The Man Who Hated Work and Loved Labor: The Life and Times of Tony Mazzocchi
by Les Leopold. Chelsea Green Publishing Co., White River Junction, VT. ISBN 978-1-933392-63-9
The Man Who Hated Work and Loved Labor: the Life and Times of Tony Mazzocchi by Les Leopold is an extensive chronicle of a major progressive labor activist. It could rightly be labeled: My Fight Against Toxic Workplaces.
The book examines the exuberant life and interesting times of Tony Mazzocchi, son of Italian immigrants, ninth grade dropout, World War II vet and labor organizer who got his start fighting a two-tier wage system at a Helena Rubinstein cosmetics plant in New York. Mazzocchi won and then pushed other groundbreaking labor ideas such as dental care plans and union book reading clubs that used great literature to educate workers on social and political issues.
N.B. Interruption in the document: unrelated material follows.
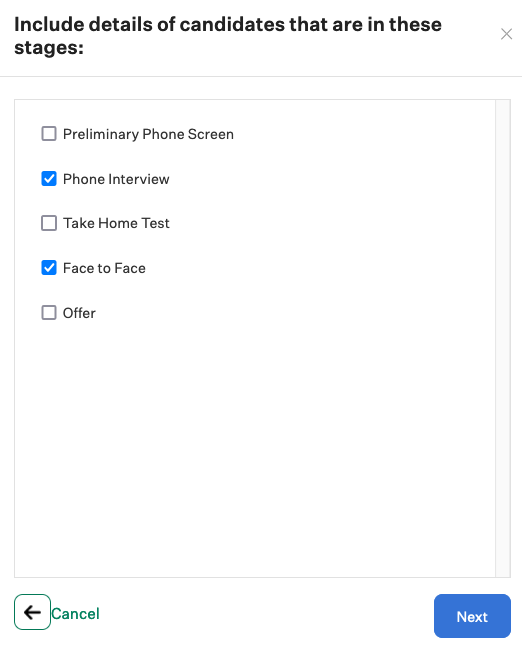Close the dialog with the X icon
Viewport: 522px width, 647px height.
[506, 34]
Mazzocchi also was a labor pioneer on racial integration and anti-nuclear proliferation. But his major claim to fame is linking the workplace — the shop floor — to environmental health issues. Rachel Carson's book Silent Spring helped provide the link by dramatizing the impact of chemicals on the environment. Mazzocchi took it a step further. He saw unions not only as stewards of workers rights but as potential environmental organizations fighting toxic exposure at work and in plant neighborhoods and he knew that "Business as usual was hazardous to their (workers) health" as Leopold notes. As an outspoken leader of the now defunct Oil, Chemical, and Atomic Workers International Union, Mazzocchi fought against lax or no workplace safety regulation and started bringing in scientists and doctors to help workers combat owner disinformation and workplace hazards. He knew that "pollution always starts in the workplace" and then spreads throughout the environment. And we all pay as callous corporations profit.
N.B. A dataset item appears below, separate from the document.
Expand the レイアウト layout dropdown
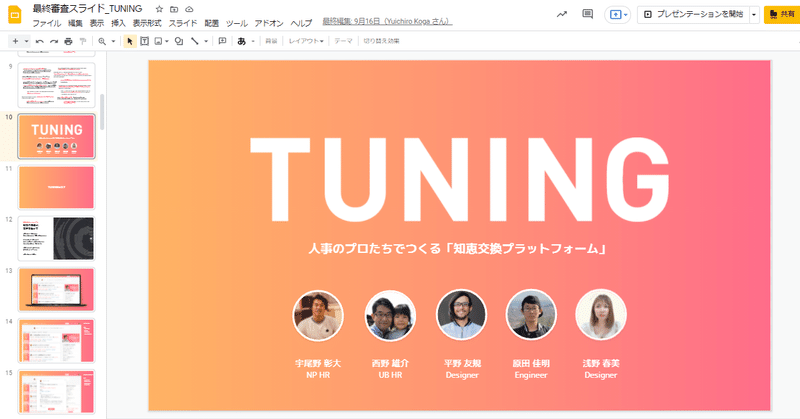click(x=306, y=41)
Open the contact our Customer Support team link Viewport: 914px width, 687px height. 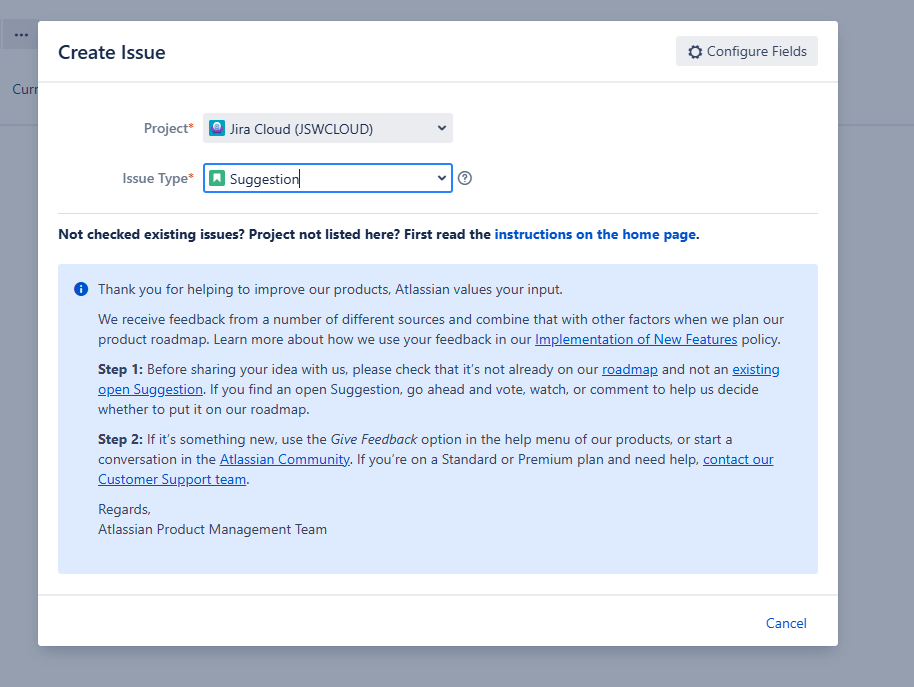171,479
In his ceaseless and creative fight for worker rights and protections, Mazzocchi was instrumental in the creation of OSHA. He also filed the first formal complaint with that agency that lead to the first citation issued, over mercury poisoning at an Allied Chemical plant in W. Virginia.
While Mazzocchi's life is happily studded with exposure to celebrities including Ralph Nader, Karen Silkwood (who mysteriously died while bringing information about defective welds on nuclear fuel rods to a Mazzocchi friend) and Bruce Springsteen, among others, so is the sadness apparent from two divorces and national election losses. Ever the progressive, Mazzocchi turned a jaundiced eye on construction unions stating "they'd pave over the Atlantic Ocean if given the chance."